# TASK REQUIREMENTS:
The answer must be an exact copy of the lines from the one containing "The width and" through the last line of the records, with the pictures left out.

--- DATA SECTION Enclosed Below ---

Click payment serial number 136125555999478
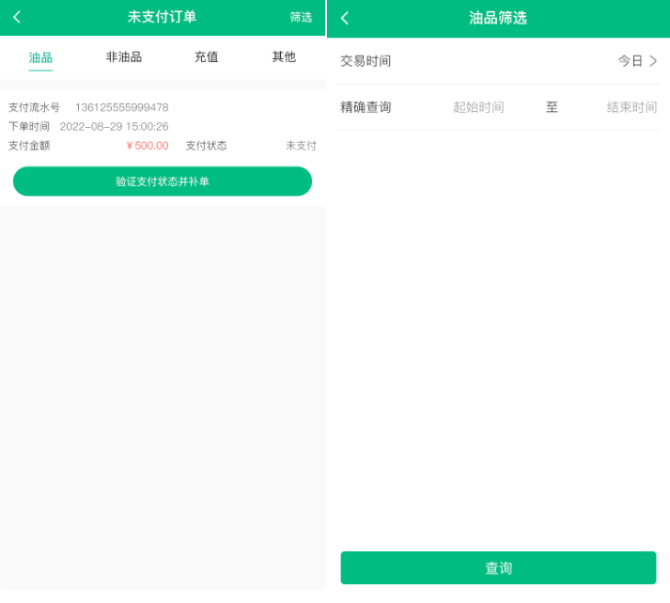 [121, 107]
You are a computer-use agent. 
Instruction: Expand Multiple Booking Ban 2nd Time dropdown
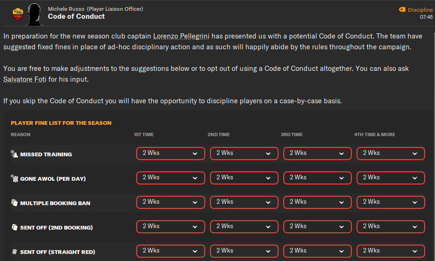244,202
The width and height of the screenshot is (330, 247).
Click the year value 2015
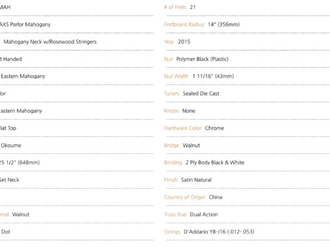(184, 42)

--- End of Enclosed DATA SECTION ---

# RESPONSE BELOW:
The width and height of the screenshot is (330, 247).
Click the year value 2015
(184, 42)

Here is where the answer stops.